The conference organizer is James Kennaway, an historian of medicine who is also a professional musicologist and who demonstrates that interdisciplinarity succeeds brilliantly among those knowledgeable of several fields. Kennaway has convened some of the best minds in his own two disciplines, as well as in art history, literary history, and cultural history. I was dazzled by the talks about ‘Russian nerves’ between the 1905 Uprising and 1917 Bolshevik Revolution and, then, during Stalinism; and kept wondering what the current analogues are in the political revolutions occurring today in North Africa and the Middle East. As these events unfold do we have any sense of the temperature of nervous tension – personal and collective – in Tunis, Benghazi, Cairo? Of their so-called temperature in the diaries being started, the novels drafted?

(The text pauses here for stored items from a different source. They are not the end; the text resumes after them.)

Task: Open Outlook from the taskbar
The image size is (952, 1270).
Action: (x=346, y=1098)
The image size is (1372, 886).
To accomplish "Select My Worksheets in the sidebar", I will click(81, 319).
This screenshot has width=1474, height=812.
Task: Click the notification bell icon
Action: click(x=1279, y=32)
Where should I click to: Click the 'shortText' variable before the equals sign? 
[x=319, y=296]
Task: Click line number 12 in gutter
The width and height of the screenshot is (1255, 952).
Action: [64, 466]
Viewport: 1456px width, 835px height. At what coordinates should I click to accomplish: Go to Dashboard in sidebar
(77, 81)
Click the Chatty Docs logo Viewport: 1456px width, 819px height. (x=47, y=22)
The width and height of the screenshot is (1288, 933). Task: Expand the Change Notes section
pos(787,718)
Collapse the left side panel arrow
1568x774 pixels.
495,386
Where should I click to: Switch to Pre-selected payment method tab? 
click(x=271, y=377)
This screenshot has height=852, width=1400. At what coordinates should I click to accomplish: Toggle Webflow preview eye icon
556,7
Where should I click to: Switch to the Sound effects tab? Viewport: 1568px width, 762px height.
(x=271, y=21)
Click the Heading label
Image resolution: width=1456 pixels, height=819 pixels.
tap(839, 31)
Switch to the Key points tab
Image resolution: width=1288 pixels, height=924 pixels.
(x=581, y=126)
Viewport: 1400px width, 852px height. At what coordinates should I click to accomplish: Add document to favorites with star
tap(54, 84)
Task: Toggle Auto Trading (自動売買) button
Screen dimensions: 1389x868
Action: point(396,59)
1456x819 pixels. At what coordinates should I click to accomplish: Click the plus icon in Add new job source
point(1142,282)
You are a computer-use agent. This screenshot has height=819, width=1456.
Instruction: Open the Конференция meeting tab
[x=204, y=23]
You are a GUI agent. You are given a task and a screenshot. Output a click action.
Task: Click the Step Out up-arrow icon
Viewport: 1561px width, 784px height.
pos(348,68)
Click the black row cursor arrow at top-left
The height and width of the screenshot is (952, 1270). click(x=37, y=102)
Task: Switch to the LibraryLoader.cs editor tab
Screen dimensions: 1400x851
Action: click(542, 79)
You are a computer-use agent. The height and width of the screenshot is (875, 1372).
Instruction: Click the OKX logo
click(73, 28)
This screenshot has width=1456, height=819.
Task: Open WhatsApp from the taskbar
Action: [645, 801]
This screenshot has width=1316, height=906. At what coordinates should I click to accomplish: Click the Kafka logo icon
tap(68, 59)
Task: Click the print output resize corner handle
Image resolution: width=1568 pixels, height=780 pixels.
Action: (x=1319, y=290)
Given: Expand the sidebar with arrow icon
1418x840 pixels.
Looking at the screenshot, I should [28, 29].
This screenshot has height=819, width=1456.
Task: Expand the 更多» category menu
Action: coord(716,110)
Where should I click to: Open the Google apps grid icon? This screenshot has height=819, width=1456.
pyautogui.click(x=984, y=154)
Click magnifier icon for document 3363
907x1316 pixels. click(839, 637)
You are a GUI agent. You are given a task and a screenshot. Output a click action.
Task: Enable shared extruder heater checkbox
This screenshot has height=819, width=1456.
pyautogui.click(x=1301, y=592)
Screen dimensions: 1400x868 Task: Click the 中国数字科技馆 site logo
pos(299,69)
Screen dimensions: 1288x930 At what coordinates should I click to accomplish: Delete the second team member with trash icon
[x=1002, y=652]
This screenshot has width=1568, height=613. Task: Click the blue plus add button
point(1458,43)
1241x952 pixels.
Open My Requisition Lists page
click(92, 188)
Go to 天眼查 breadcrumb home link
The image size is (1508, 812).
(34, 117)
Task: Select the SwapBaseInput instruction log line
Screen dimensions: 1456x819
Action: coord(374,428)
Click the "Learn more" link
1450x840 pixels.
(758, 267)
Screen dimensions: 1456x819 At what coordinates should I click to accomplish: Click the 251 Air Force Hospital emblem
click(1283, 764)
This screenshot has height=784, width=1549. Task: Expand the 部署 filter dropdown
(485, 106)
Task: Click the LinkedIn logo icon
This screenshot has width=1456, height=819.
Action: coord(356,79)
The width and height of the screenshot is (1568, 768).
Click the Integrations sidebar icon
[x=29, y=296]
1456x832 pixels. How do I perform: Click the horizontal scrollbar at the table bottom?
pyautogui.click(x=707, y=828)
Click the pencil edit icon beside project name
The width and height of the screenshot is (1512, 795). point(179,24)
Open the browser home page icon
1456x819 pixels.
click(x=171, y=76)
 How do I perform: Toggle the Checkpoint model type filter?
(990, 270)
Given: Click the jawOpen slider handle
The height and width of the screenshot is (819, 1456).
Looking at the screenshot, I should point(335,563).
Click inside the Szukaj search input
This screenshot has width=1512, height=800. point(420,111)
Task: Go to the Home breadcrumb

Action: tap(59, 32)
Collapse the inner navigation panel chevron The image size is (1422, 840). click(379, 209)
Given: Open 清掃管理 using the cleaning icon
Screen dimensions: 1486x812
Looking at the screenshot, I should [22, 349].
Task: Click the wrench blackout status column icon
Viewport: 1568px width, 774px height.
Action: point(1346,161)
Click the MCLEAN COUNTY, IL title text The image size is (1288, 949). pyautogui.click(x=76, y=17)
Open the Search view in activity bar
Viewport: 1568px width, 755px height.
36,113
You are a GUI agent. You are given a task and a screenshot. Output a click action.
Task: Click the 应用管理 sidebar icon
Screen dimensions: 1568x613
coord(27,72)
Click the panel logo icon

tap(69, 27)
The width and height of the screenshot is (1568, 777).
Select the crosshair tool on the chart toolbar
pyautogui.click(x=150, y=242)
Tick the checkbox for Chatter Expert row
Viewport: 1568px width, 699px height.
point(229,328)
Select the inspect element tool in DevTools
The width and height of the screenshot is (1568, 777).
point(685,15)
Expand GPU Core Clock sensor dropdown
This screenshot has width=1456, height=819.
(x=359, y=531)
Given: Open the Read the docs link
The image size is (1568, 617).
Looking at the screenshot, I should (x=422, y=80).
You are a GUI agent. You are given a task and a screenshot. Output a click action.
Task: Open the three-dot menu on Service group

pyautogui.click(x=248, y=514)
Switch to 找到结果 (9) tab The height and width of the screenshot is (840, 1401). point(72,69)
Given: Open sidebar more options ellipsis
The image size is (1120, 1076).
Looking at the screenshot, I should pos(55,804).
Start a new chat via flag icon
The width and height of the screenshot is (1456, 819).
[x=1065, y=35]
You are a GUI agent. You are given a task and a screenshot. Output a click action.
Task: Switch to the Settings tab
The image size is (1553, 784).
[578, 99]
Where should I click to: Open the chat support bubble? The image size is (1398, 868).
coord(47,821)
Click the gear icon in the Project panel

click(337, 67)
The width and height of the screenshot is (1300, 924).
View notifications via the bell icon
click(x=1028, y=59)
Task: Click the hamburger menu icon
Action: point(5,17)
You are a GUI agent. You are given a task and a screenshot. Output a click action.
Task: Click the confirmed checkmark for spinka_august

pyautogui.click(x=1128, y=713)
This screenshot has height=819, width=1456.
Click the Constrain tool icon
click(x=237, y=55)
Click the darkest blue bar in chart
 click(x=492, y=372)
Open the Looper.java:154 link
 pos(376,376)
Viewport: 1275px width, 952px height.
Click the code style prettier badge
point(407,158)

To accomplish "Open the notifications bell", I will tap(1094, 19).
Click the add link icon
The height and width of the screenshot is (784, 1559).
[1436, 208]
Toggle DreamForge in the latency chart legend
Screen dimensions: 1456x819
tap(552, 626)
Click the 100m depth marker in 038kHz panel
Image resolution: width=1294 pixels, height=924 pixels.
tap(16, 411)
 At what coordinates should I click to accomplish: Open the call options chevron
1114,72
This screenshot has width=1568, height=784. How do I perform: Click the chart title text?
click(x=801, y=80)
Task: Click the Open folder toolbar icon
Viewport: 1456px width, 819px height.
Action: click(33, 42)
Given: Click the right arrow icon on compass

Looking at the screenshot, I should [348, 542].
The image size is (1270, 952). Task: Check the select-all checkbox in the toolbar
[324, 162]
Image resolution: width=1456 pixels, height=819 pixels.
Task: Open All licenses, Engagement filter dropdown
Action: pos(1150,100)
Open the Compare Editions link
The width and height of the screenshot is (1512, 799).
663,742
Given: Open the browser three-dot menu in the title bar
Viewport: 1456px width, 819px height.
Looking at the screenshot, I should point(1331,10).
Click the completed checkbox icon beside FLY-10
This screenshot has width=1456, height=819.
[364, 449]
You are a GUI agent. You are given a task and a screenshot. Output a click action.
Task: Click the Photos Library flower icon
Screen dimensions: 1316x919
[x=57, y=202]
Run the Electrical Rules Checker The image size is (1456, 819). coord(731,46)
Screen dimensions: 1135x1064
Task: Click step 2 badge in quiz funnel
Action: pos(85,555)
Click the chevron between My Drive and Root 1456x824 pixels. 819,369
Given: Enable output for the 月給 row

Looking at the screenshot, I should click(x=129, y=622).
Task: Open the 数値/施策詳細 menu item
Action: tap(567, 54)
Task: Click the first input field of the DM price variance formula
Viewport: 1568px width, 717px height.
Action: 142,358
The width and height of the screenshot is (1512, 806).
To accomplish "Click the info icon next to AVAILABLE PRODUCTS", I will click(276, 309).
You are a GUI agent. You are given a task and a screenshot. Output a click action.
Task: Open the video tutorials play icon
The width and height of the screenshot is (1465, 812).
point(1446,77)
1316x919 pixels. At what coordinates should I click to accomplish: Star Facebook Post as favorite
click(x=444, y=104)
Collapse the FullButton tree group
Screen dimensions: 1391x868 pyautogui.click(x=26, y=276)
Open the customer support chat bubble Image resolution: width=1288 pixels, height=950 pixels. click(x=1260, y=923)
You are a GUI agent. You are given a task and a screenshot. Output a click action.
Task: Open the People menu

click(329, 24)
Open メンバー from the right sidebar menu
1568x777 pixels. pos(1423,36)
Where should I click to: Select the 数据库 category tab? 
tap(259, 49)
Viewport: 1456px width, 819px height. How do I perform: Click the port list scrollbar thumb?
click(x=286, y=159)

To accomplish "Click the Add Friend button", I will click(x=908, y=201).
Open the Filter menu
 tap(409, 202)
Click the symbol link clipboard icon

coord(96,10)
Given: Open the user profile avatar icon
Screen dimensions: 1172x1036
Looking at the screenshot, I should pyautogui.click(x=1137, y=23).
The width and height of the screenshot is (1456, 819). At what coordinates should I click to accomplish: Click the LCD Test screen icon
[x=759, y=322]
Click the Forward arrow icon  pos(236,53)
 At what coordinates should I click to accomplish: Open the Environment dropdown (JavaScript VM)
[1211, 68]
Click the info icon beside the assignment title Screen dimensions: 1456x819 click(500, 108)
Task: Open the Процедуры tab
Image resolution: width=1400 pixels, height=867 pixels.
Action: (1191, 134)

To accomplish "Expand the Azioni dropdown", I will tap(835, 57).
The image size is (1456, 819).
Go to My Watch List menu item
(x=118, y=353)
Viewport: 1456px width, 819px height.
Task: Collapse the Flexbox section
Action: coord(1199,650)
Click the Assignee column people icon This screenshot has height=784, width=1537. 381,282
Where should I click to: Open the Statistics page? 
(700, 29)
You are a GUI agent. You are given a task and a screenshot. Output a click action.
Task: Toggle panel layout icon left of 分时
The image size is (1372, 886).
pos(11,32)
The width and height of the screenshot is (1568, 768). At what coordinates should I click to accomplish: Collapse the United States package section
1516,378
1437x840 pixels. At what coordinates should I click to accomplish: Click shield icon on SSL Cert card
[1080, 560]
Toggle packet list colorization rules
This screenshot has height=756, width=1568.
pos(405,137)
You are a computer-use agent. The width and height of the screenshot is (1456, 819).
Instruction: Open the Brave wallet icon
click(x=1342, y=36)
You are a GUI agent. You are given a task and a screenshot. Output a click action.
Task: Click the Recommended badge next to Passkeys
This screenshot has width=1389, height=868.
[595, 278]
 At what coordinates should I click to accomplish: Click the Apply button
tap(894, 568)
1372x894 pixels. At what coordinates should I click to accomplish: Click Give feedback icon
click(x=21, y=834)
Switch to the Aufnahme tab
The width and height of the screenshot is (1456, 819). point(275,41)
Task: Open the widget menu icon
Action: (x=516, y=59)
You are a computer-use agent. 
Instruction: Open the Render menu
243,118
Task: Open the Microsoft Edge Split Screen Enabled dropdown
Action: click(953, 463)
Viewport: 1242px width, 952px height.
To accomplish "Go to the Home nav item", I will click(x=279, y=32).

The future of nerves includes its historical past (still largely unretrieved) as well as unpredictable evolutionary unfolding. For over two centuries thinkers, notably doctors and writers, have commented about ‘diseases of civilization’ and ‘stresses of modern life’. The categories are old: late Georgians and early Victorians thought they were being jolted to death by some nerve-producing agent, and their art and music enforced the view that ‘nervous painting’ or ‘nervous music’ (think opera from Verdi to Wagner) could make you sick. How much more can evolving nerves endure? Or are they, like the brain, endlessly flexible and capable of expanding to any degree of nervous excitement before snapping?